(W-036) Population Plasma and Urine Pharmacokinetic Data and Modelling of Casdatifan Supports Administration to Participants with Moderate Renal Impairment
Director, Clinical Pharmacology Arcus Biosciences Cheektowaga, New York, United States
Objectives: Casdatifan (AB521), an orally bioavailable small-molecule inhibitor of HIF-2α, potently inhibits transcription of HIF-2α-dependent genes in cell lines and preclinical species. The objective of this analysis was to develop a population plasma and urine PK model describing the relationship between dose and casdatifan PK, conduct simulations to compare the exposure between subjects with normal renal function and those with moderate renal impairment, and support inclusion of moderate renally impaired patients in future clinical trials.

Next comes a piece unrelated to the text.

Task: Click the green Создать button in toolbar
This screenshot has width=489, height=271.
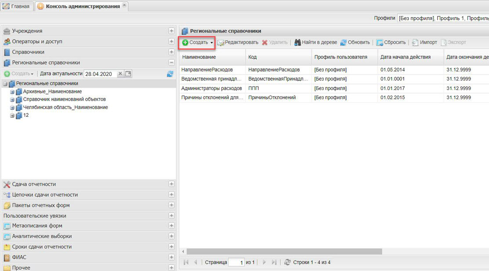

METHODS: Casdatifan plasma concentrations were obtained from 55 healthy participants in a Phase 1 study, ARC-14 (NCT05117554). The available plasma PK data included a casdatifan dose range of 3 to 100 mg single oral dose, and multiple oral doses of casdatifan from 15 mg daily to 50 mg daily. Casdatifan urine PK data (in terms of the cumulative urine excreted unchanged casdatifan) were collected from 25 participants across single dose of 100 mg (from predose to 144 h post dose) and at multiple oral doses of 15 to 50 mg daily (predose to 24 h post dose at Day 1 and Day 7). Population plasma and urine PK modeling was conducted using mixed effects methodology with NONMEM, v7.5.
Results: Casdatifan showed favorable PK profiles with a dose-proportional increase in exposure in the dose range tested (3-100 mg) and an apparently half-life of approximately 21 h. Casdatifan renal clearance ranged from 21.8 to 25.2 mL/min at dose levels of 15-100 mg and was comparable across all dose levels, accounting for approximately 30% of total systemic clearance of casdatifan.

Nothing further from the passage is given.